= Exercise A =
Output the part of the Arup Chatterjee profile between "Personal details" and "(Marxist–Leninist) Liberation (CPI(ML)(L)).", inclusive, copied word for word.
= Exercise B =
According to the Arup Chatterjee profile, on what date did he assume his current office?
= Exercise C =
Take the profile of the politician Arup Chatterjee further, picking up right after its last sentence.

Member of the Jharkhand Legislative Assembly
- Incumbent
- Assumed office 23 November 2024
- Preceded by: Aparna Sengupta
- Constituency: Nirsa
- In office 23 December 2009 – 23 December 2019
- Preceded by: Aparna Sengupta
- Succeeded by: Aparna Sengupta
- Constituency: Nirsa

Personal details
- Party: Communist Party of India (Marxist–Leninist) Liberation
- Profession: Politician

= Arup Chatterjee =

Indian politician

Arup Chatterjee is an Indian politician from Jharkhand. He is a member of the Jharkhand Legislative Assembly representing the Nirsa Assembly constituency, affiliated with the Communist Party of India (Marxist–Leninist) Liberation (CPI(ML)(L)).

Items stored in a collection:
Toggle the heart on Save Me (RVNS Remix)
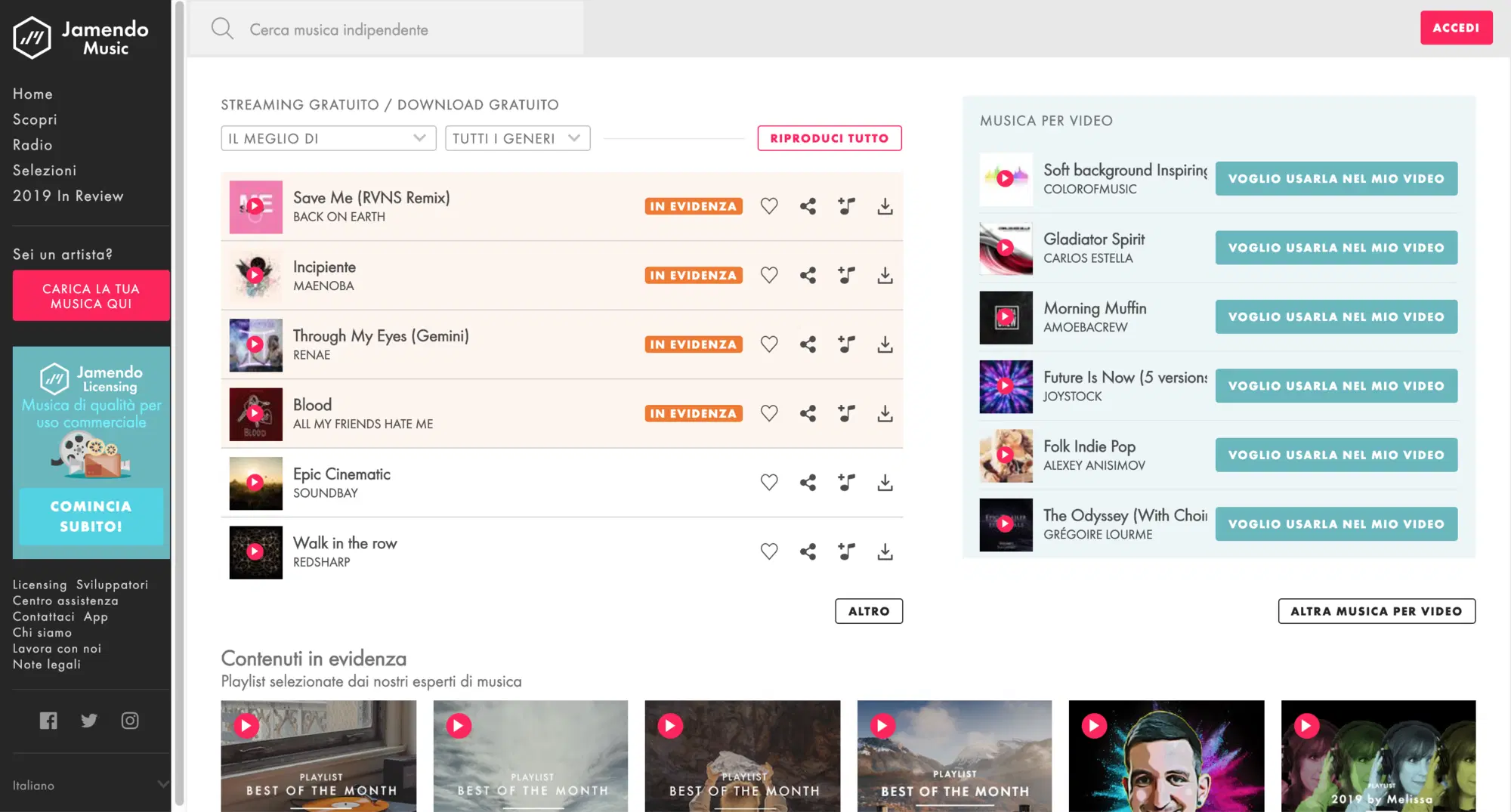The width and height of the screenshot is (1511, 812). coord(769,206)
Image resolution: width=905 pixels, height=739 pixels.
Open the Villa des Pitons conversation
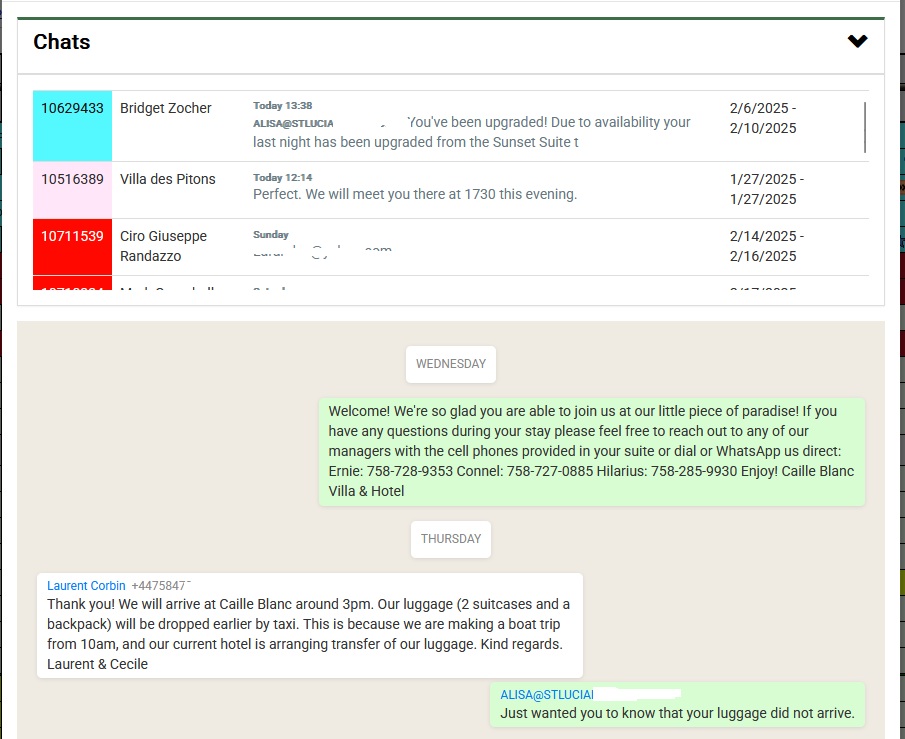168,179
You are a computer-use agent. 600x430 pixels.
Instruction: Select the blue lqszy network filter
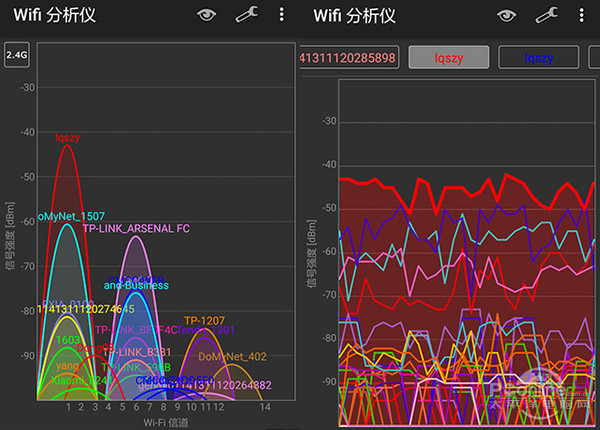click(x=539, y=58)
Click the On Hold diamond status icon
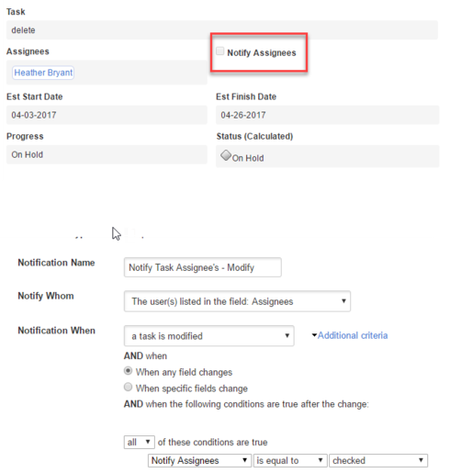Screen dimensions: 450x473 [x=226, y=155]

= Response area A =
Personal details
- Party: Communist Party of India (Marxist–Leninist) Liberation
- Profession: Politician

= Arup Chatterjee =

Indian politician

Arup Chatterjee is an Indian politician from Jharkhand. He is a member of the Jharkhand Legislative Assembly representing the Nirsa Assembly constituency, affiliated with the Communist Party of India (Marxist–Leninist) Liberation (CPI(ML)(L)).

= Response area B =
23 November 2024

= Response area C =
== Early life and education ==
Chatterjee is the son of the late Gurudas Chatterjee, a former MLA from Nirsa known for his anti-corruption activism. He completed his graduation in 1994 at BBM Asansol and later earned a Post Graduate Diploma in Business Management from IILM, Kolkata in 1997.

== Political career ==
Chatterjee began his political journey with the Marxist Coordination Committee (MCC), a precursor to CPI(ML)(L). He was first elected as an MLA from Nirsa in the 2009 Jharkhand Legislative Assembly election and retained his seat in the 2014 election. After a brief hiatus, he returned to the assembly by winning the 2024 election representing CPI(ML)(L).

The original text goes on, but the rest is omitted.